This post will show you some of the first numbers I collected regarding “Loading XML data”, while making use of different XMLType “physical storage containers”.
I also have done some initial testing with Object Relational XMLType storage, but because this method of storage has many options and extra features, I won’t describe them yet here. This topic is interesting enough to earn its on post.
If you need some background on Oracle XMLType Storage option than have a read through the “Binary-, CLOB, Object Relational Storage” Category option in the menu, the Oracle XMLDB Developers Manual or a short intro via Oracle 11g – XMLType Storage Options.

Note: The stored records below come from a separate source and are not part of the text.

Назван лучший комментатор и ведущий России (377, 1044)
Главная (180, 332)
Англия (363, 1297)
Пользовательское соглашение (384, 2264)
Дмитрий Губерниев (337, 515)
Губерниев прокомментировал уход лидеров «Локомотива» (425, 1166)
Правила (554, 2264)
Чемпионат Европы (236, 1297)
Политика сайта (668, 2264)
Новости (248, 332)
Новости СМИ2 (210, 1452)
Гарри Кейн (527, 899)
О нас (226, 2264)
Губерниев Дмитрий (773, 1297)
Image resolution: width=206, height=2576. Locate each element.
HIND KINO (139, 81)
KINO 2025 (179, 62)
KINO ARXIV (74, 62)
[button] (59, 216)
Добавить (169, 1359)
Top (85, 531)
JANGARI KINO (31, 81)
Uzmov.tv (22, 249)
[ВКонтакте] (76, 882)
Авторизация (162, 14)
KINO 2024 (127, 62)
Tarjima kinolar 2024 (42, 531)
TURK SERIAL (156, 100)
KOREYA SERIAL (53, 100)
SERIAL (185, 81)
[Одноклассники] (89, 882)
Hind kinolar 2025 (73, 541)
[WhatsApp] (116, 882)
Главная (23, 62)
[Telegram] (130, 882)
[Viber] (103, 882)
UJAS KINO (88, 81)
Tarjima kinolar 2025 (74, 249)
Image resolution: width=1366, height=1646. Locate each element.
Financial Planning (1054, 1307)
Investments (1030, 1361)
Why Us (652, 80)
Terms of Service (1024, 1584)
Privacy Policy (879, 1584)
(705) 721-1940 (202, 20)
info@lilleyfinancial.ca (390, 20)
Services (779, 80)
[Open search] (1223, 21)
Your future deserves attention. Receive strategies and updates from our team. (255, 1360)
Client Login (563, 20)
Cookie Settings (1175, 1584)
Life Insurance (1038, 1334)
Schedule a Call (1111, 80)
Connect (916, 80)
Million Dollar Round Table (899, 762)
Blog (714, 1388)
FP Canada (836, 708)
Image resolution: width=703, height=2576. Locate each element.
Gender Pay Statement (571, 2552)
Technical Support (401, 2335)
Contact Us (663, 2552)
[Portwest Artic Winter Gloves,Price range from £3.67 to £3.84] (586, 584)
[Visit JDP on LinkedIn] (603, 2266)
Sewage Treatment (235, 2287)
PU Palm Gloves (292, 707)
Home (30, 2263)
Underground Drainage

After having created an environment as described in “XMLDB Performance: Environment, Set-up, Procedure“, the following results were gathered by me while keeping values constant, for example the values for “connection.xml“, as described in the “XMLDB Performance: Environment, Set-up, Procedure” . Only the WIKI_STAGE create statements are different.
My Goal
My goal here is to see how these XMLType storage structures perform, in this case, what happens while loading XML data. Another is issue is finding out how to create them and can I deduct some extra “concepts” or rules of numb out of these testing procedures. While setting the test environment up and loading the data I noticed that there are some issues, for example, regarding altering structures or counting the data (XMLDB Performance: The Side Effects of a Simple “count(*)”).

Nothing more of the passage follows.